In 1956 besloot de Communistische partij een afgezwakte vorm van Tai Chi toe te staan, de z.g. 24 vorm of Peking vorm, ontworpen door het sportcomité van de communistische partij. Hervormingen in het midden van de zeventiger jaren van de vorige eeuw hebben geleid tot minder strenge controle op veel gebieden van het sociale leven. Dat heeft ook gevolgen gehad voor Tai Chi in China. In 1976 werd de 48 vorm geïntroduceerd en kort daarna veel andere gestandaardiseerde wedstrijdvormen. Geen van deze vormen had het sterke krijgskundige karakter van de oude vormen. Pas in de laatste decennia is de houding van de communistische partij aan het veranderen ten aanzien van Chinese krijgskunsten (Wushu) en begint het weer mogelijk te worden ook in China Tai Chi te beoefenen.
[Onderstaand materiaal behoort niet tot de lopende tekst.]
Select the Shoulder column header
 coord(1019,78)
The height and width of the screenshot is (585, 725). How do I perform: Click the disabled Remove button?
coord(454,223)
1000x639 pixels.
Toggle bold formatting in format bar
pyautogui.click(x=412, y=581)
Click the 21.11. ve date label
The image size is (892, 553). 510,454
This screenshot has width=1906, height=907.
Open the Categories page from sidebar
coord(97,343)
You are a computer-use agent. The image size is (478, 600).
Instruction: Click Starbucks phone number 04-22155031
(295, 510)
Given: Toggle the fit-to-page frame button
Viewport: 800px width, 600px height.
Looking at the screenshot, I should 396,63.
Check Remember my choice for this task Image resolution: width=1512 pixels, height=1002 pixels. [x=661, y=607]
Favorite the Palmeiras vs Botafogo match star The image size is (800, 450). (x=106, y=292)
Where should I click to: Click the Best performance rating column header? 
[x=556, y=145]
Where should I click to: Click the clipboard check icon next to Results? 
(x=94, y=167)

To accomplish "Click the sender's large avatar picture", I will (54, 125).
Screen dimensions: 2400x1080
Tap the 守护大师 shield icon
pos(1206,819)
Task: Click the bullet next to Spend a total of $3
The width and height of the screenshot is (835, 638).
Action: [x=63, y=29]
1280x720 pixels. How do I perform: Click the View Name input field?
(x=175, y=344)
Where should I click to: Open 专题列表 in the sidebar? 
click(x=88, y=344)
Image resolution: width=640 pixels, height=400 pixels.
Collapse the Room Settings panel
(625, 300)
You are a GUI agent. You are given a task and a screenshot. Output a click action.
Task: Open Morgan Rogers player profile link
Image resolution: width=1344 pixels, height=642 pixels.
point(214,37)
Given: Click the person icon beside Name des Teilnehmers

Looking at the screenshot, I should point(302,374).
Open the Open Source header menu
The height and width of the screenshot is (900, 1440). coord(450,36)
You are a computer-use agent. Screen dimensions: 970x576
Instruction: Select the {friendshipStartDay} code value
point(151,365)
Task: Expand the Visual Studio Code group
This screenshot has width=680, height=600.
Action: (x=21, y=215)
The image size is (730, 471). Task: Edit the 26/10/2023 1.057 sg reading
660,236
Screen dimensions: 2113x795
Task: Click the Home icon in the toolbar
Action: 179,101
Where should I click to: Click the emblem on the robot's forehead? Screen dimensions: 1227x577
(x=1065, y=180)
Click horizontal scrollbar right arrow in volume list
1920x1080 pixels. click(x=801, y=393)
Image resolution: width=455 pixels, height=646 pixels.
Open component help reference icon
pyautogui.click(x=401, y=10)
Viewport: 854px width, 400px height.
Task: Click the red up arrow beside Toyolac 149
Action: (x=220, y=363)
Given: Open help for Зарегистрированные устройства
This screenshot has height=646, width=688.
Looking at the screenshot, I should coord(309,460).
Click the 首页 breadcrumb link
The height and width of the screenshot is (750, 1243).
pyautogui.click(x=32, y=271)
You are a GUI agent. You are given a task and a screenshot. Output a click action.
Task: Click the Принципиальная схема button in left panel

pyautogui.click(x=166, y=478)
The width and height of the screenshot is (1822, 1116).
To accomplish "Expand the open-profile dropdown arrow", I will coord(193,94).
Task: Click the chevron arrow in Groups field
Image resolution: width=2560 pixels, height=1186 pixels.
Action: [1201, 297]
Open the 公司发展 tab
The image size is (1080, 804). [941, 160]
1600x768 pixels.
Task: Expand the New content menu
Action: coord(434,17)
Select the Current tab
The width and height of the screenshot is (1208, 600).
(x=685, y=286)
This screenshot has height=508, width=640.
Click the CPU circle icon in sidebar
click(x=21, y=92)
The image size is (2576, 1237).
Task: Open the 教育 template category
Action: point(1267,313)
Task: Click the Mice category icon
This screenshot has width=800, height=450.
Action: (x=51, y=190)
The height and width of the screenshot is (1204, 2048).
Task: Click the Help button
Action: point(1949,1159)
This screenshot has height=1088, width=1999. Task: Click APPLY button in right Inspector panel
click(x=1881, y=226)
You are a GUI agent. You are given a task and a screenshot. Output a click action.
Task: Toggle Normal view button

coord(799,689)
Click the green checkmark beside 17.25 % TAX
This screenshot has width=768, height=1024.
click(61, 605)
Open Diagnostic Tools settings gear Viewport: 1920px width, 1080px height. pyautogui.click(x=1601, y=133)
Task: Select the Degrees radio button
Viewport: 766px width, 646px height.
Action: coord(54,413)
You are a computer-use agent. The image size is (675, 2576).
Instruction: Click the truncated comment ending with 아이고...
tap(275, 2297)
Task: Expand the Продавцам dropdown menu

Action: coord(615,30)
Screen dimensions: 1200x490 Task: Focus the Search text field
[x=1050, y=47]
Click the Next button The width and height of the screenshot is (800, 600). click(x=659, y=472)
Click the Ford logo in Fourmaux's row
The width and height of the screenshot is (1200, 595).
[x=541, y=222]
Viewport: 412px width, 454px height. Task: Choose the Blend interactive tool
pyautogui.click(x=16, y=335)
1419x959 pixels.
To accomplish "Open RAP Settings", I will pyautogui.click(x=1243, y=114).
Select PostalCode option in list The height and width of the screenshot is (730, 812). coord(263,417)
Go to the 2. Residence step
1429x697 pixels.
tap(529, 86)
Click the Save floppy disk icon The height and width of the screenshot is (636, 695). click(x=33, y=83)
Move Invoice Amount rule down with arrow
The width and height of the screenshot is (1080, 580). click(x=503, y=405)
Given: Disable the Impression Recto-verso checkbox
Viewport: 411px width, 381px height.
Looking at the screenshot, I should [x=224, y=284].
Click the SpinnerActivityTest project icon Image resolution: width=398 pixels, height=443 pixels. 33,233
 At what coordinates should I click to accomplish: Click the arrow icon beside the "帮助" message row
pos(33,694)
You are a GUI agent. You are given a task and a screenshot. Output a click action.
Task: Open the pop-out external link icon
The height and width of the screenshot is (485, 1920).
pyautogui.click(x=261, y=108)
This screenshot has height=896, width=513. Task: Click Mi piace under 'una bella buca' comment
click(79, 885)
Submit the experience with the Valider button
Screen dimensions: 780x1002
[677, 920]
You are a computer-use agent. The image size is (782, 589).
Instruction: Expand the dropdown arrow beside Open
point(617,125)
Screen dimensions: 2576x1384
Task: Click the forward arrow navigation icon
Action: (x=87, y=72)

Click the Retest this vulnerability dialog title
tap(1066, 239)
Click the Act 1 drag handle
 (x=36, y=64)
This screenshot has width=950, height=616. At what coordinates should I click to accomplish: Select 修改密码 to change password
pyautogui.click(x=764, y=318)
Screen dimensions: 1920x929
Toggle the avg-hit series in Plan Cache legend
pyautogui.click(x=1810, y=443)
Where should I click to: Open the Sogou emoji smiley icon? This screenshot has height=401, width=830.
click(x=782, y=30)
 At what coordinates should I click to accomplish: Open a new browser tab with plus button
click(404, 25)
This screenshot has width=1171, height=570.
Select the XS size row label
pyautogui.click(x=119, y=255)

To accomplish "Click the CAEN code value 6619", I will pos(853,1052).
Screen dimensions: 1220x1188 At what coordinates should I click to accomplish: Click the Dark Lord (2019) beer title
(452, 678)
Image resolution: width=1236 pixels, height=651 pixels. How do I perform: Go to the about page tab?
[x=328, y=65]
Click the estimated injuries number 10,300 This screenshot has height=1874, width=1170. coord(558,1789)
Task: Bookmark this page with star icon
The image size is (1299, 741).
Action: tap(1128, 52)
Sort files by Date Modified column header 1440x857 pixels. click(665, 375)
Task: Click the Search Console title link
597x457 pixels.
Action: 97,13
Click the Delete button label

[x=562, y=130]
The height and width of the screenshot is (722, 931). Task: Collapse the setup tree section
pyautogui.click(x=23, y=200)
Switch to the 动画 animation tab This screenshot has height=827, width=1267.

De stamboomhouder van de Yang stijl, Yang Zhen Duo, is in China blijven wonen en heeft in 1982, toen het politieke klimaat het weer toestond, een Tai Chi instituut opgericht. Zijn kleinzoon, yang Yun, is de huidige houder van de stamboom.
Sinds Yang Lu-Chan zijn stijl van Tai Chi ontwikkelde zijn er voortdurend afsplitsingen geweest en zijn er altijd claims geweest van mensen die nog de enige echte Yang stijl Tai Chi beoefenen. Op de pagina over de diversiteit van de Yang stijl. heb ik een aantal afsplitsingen en stijlen bij elkaar gebracht.